Gemma 3 VRAM requirements
Memory needed to run Gemma 3 at every published size and quant, with an 8k context. Each figure is weights plus KV cache plus runtime buffers, from the same memory model as the VRAM calculator.
Total memory by size and quant
GB at an 8k context. Bold is the Q4_K_M column, the usual starting point.
| Size | Q8_0 | Q6_K | Q5_K_M | Q4_K_M | Q3_K_M |
|---|---|---|---|---|---|
| 27B | 30 | 25 | 21 | 18 | 15 |
KV cache by context length
GB the context alone adds on top of the weights. Add this to a weights figure to size a longer session.
| Size | Weights at Q4_K_M | 4k ctx | 16k ctx | 32k ctx | 128k ctx |
|---|---|---|---|---|---|
| 27B | 15 | 0.8 | 1.8 | 3.1 | 11 |
What each size fits on at Q4_K_M
Hardware whose memory holds the model with headroom, smallest pool first. Fits means under 85% of the pool at an 8k context.
- 27Bneeds about 18 GB
Smallest: L4 (24 GB), M4 24GB (24 GB), M4 Pro 24GB (24 GB), RTX 3090 (24 GB), and 60 more.
Frequently asked
How much VRAM does Gemma 3 need?
About 18 GB at Q4_K_M with an 8k context for the 27B model, including the KV cache and runtime buffers. Q8 needs more and Q3 less; the table above lists every rung.
Can I run Gemma 3 on a 16GB GPU?
Not comfortably. Even the 27B model needs about 18 GB at Q4_K_M with an 8k context, which is more than a 16 GB card holds with headroom. A lower quant or CPU offloading can still get it running, at a cost in quality or speed.

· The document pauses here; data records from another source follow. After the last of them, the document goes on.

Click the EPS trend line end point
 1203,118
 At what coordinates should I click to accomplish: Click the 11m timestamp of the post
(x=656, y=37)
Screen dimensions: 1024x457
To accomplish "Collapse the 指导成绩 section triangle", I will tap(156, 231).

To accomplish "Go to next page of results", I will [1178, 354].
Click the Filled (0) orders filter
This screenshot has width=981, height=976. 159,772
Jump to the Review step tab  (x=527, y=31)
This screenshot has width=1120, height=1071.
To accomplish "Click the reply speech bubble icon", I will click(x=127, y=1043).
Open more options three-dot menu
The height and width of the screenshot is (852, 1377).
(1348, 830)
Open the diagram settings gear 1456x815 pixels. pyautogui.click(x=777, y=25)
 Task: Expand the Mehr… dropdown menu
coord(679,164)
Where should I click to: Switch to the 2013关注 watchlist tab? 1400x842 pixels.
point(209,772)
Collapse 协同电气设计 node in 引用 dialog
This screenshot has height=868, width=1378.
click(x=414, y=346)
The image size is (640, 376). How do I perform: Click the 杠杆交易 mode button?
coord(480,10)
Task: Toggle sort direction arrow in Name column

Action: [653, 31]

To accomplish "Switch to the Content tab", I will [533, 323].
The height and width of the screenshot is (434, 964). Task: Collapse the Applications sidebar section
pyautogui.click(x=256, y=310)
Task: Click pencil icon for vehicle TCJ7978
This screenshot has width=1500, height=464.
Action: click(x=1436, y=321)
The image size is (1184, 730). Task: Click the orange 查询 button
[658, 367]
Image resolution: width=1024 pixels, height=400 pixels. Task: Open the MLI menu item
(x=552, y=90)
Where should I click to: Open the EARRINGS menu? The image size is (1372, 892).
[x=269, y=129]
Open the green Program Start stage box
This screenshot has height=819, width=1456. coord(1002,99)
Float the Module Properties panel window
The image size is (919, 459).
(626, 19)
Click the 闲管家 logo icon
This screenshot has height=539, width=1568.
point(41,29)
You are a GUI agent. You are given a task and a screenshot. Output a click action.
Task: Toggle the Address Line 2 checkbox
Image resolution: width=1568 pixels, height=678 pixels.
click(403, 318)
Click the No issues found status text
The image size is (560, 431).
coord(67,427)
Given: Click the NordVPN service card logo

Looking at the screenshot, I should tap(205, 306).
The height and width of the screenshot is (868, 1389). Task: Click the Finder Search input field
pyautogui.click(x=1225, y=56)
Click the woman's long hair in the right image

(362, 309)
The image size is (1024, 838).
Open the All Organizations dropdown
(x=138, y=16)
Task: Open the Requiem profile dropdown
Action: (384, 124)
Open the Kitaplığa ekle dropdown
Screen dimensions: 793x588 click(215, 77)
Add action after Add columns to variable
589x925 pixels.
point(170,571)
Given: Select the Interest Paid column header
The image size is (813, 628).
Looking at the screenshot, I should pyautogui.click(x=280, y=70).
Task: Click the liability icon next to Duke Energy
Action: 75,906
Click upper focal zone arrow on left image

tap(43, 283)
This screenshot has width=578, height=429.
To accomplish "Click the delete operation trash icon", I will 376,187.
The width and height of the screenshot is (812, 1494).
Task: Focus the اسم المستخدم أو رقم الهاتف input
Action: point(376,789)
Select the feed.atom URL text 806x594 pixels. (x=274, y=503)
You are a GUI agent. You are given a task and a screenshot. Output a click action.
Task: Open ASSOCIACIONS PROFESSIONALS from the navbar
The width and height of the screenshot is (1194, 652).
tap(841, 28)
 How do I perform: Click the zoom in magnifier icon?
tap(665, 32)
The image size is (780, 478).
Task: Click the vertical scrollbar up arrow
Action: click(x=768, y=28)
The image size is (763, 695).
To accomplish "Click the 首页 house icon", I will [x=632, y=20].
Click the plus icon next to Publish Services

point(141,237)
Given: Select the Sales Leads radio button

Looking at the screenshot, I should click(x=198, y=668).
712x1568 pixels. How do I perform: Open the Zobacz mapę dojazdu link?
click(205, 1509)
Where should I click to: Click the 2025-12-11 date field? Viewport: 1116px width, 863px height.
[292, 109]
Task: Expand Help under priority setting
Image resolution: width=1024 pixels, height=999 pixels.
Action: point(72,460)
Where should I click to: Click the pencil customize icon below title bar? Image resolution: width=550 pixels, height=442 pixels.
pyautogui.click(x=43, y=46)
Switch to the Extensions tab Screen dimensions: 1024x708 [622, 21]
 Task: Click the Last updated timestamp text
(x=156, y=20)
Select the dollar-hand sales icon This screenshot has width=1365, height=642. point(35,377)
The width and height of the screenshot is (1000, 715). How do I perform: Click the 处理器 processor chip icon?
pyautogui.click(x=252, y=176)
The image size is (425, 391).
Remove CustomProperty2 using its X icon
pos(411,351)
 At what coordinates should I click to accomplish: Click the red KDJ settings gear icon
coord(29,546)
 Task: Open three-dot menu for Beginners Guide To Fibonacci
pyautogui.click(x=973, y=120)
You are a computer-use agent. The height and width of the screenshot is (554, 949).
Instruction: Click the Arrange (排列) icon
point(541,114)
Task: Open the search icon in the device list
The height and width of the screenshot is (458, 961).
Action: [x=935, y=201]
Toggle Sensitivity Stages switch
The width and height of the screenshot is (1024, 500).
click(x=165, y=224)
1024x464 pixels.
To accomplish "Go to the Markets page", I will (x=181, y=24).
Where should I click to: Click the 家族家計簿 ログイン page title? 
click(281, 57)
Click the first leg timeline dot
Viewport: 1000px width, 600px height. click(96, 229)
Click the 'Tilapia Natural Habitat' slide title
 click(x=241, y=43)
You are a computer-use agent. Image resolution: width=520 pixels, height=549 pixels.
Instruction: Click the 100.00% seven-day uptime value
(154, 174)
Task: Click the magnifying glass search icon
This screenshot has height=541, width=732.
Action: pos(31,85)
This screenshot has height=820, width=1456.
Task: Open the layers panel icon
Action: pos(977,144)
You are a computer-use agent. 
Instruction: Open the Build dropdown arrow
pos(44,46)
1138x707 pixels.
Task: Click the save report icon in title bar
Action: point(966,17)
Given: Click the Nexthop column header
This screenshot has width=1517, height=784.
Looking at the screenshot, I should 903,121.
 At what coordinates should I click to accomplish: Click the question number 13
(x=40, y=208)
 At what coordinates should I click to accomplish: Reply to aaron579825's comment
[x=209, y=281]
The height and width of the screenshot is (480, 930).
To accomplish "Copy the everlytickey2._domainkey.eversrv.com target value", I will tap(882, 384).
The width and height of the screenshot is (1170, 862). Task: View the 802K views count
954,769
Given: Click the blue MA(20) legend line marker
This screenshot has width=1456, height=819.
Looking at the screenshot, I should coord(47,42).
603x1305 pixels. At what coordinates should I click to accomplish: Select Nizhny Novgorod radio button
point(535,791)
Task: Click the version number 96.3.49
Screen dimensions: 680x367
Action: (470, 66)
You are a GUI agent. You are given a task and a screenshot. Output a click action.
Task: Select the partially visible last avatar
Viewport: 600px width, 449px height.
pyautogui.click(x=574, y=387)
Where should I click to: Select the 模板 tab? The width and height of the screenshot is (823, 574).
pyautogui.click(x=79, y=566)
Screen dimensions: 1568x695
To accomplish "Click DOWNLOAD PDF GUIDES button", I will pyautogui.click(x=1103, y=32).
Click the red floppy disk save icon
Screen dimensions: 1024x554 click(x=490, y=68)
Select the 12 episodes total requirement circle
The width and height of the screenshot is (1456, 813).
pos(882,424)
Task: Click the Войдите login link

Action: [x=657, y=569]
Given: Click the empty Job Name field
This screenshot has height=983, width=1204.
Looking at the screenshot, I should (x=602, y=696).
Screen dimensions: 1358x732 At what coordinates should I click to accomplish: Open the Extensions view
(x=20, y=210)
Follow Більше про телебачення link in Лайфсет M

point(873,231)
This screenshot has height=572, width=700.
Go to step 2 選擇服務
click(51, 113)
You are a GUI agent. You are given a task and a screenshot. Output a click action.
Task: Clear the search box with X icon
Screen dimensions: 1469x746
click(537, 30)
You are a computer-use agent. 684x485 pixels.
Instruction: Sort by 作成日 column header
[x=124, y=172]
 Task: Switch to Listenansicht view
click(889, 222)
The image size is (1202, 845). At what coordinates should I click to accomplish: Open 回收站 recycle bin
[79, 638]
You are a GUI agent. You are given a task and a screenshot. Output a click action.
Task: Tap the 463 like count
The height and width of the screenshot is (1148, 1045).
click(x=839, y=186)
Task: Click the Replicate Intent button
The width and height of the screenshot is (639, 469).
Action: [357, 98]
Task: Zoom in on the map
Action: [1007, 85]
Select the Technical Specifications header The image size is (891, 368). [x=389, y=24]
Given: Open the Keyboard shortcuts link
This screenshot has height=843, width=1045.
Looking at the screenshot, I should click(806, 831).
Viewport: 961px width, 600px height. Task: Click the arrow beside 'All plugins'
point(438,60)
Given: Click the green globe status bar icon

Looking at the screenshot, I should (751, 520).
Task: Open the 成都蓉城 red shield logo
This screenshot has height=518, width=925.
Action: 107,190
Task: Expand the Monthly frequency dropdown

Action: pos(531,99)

Can I run Gemma 3 on a 24GB GPU such as an RTX 3090 or 4090?
Yes. The 27B model needs about 18 GB at Q4_K_M with an 8k context, which fits a 24 GB card with headroom.
How are these numbers calculated?
Weights at the quant's bits per weight, plus a KV cache sized from the model's attention design for the chosen context, plus compute buffers and a fixed runtime allowance. It is the same memory model the VRAM calculator uses. A family whose attention profile is not on file is sized as plain grouped-query attention, which errs towards needing more memory.